La Chine a décidé d'adopter pour 2008 une politique monétaire plus stricte pour tenter de prévenir la surchauffe de son économie galopante. Les objectifs de l'année prochaine ont été fixés lors de la traditionnelle réunion économique annuelle qui rassemble les plus hautes autorités sous la houlette du Parti communiste chinois au pouvoir.

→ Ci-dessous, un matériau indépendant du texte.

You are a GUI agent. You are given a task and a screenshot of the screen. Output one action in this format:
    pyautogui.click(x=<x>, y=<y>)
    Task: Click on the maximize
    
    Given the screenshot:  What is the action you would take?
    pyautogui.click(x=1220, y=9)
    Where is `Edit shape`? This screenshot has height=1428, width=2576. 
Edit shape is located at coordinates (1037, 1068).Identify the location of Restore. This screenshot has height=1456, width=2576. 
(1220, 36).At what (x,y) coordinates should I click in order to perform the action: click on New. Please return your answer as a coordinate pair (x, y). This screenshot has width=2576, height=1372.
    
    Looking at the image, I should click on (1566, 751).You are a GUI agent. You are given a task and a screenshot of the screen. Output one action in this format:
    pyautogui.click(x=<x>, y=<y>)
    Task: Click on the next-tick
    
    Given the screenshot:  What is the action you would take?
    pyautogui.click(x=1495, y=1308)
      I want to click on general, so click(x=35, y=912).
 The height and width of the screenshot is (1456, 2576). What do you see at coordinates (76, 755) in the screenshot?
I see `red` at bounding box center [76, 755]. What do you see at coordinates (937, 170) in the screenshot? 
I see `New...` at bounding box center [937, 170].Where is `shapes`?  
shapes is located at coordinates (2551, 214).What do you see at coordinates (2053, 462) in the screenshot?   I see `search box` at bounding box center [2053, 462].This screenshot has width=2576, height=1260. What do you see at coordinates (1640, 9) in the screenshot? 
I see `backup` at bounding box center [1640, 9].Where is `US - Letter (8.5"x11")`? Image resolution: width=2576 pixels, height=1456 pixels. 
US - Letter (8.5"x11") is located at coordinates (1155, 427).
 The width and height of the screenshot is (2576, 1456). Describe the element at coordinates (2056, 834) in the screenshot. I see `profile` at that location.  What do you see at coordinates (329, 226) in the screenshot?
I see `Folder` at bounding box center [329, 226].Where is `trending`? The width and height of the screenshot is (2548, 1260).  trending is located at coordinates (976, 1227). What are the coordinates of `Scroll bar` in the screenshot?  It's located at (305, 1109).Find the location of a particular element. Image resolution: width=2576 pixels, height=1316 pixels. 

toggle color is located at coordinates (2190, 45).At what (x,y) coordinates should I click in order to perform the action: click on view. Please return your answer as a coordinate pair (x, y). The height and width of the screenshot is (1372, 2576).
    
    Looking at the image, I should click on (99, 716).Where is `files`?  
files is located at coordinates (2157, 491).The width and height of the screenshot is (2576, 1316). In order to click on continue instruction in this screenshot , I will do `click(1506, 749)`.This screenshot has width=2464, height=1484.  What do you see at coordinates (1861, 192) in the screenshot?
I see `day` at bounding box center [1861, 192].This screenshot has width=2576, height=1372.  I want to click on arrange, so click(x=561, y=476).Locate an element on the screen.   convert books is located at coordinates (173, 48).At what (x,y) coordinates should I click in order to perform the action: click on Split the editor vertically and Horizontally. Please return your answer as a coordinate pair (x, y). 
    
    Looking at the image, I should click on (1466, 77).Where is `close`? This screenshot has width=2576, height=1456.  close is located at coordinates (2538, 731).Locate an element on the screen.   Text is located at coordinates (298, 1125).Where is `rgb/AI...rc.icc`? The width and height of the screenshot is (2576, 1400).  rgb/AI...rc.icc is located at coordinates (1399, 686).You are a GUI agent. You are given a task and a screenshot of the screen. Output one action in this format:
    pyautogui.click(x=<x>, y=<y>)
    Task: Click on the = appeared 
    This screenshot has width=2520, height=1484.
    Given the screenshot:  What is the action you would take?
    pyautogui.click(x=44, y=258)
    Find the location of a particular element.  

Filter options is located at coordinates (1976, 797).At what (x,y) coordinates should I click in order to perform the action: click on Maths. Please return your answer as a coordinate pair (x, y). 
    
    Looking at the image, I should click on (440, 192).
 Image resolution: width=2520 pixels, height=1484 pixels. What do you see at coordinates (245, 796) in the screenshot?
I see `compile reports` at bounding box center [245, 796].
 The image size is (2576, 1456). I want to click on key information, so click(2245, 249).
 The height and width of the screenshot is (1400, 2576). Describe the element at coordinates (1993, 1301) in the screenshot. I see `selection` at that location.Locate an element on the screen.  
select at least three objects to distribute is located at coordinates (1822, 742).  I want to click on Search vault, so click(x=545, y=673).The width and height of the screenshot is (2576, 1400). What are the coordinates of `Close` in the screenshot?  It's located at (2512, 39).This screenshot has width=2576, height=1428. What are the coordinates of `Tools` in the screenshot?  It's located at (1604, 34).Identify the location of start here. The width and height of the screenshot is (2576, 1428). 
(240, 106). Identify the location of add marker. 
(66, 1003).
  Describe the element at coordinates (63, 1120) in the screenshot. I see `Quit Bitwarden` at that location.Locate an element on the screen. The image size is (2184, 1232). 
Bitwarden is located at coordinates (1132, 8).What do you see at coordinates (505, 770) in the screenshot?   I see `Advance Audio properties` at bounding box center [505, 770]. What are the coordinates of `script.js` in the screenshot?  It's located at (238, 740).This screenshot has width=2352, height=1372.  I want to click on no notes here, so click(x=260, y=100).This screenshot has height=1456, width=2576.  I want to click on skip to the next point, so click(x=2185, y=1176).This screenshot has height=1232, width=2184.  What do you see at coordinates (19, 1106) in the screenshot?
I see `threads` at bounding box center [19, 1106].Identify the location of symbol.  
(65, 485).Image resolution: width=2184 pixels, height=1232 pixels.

Les participants de cette conférence à huis clos, tenue de lundi à mercredi, ont estimé que la politique du crédit devrait jouer un plus grand rôle dans le contrôle macroéconomique. Dans ce domaine, la politique «d'encadrement» prônée tranche avec les simples consignes de «prudence» qui étaient en place depuis une décennie, a affirmé l'agence officielle Chine Nouvelle, sans entrer dans les détails. Le gouvernement va renforcer le contrôle des volumes et des fréquences des prêts, afin de mieux réguler la demande intérieure notamment, selon la même source.

Changement de ton

«Jusqu'à présent on ne parlait que de politique prudente. Cela montre bien que le gouvernement prend très au sérieux la bulle du prix des actifs et l'inflation», a souligné Zhang Ming, chercheur d'un institut dépendant de l'Académie des sciences sociales, interrogé par l'AFP. La réaffirmation d'une maîtrise de la surchauffe et de l'inflation, constituant deux sujets d'inquiétude des autorités, était attendue, comme un éventuel resserrement du crédit. Le produit intérieur brut de la Chine continue de connaître une croissance à deux chiffres, porté par les investissements et les exportations.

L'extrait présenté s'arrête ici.